Carbon removal is performed by means of an oxygen jet at high pressure using a jet tube that protrudes into the converter from the top. This shower tube has a nozzle called faster than sound, emitting an oxygen jet towards the surface of the metal melt, in a small area of which the velocity of the gas is indeed faster than sound.

This area extends along the axis of the jet and its length is a function of the oxygen pressure and the diameter of the nozzle neck, i.e. the part where it has the smallest diameter. The jet is directed virtually completely vertically and the initial distance between the nozzle head and the surface of the metal melt is adjusted so that it is almost the same as the edge of the area where the oxygen jet extends faster than the sound. In practice, the distance between the nozzle and the melt varies between 5 and 30 times the diameter of the nozzle neck.

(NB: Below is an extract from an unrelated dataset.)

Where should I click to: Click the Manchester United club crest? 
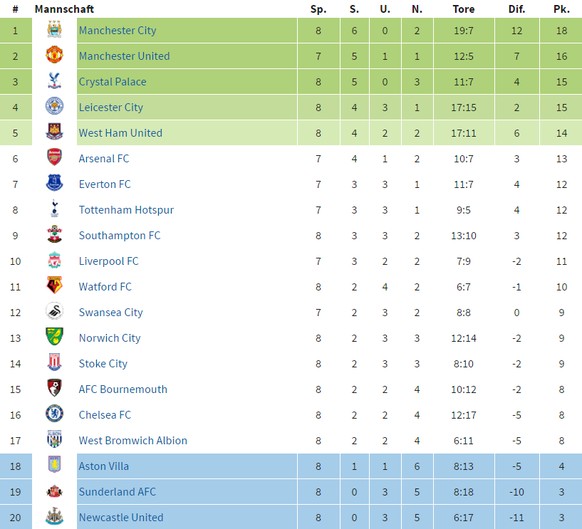tap(54, 55)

In addition, the natural velocity of oxygen per tonne of molten metal must be approximately 3 Nm / min at a pressure ranging from 8 to 12 relative bars.

Under these conditions, a first stage of the reaction is observed, during which a gas jet progressively drives the slag layer off the surface of the melt at the same time as the rapid oxidation of the most easily oxidizable elements in the cast iron takes place. At this stage, chromium is mainly oxidized. At the same time, the temperature of the metal rises rapidly. In the second stage, the chromium oxidized during the start-up is reduced by carbon, which is still abundantly present in the metal melt. During this chromium oxide reduction step, the temperature rises continuously. Above 1700-1800 ° C, the third stage of the reaction starts, during which the boiling caused by the action of oxygen on the carbon in the slag occurs not only on the surface but also inside the cast iron melt itself. This creates an emulsion between the gas phase and the molten metal, the surface of which rises progressively and now surrounds the nozzle. Inside this emulsion, there is oxygen in direct contact with the molten metal with virtually no slag contribution. Under these conditions, very rapid direct removal of carbon from the metal is observed without the intermediate formation of chromium oxide. The gas / metal emulsion that forms and rises above the surface of the original molten metal acts as a filter to trap solid particles of iron oxide chromium or other metal oxides that could possibly form.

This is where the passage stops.